En consecuencia, no hay razón para concebir a la simulación relativa como una criatura radicalmente distinta de la elusión, pues siendo la primera una especie de la segunda, comparten el propósito de ocultar el hecho gravable tras negocios jurídicos anómalos. El verdadero debate no radica en la etiqueta legal —elusión o simulación, que guardan relación de género y especie— sino en la norma aplicable, en el control de la sustancia sobre la forma y en que la Administración ejerza sus facultades procesales de acuerdo al marco normativo.
La SUNAT, en mi opinión, actuó dentro del marco legal al pivotar en la misma fiscalización: primero como fraude a la ley (aplicando los párrafos 2 al 5) y luego como simulación relativa (aplicando los párrafos 1 y 6).

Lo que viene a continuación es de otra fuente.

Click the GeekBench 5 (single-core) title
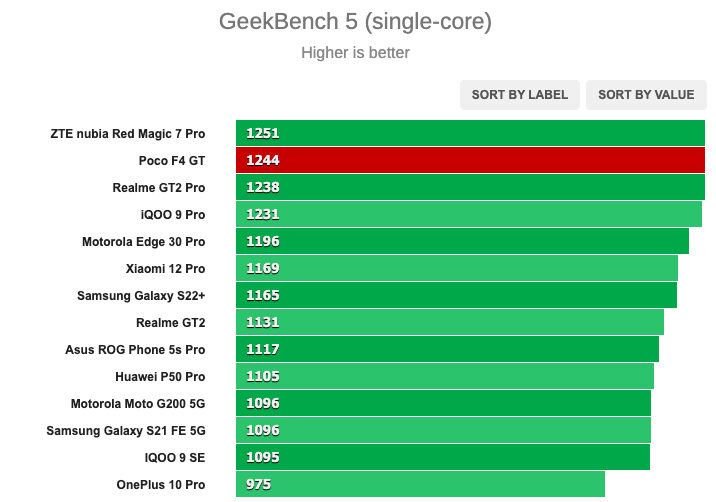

La predictibilidad se preserva siempre que la autoridad motive sus giros, cumpla los trámites reglamentarios y permita al contribuyente defenderse. Como decía Cicerón, ‘iustitia fundamentum regnorum’ – la justicia es el cimiento de todo Estado – y en materia tributaria ese cimiento solo perdura cuando forma y sustancia marchan en perfecta armonía.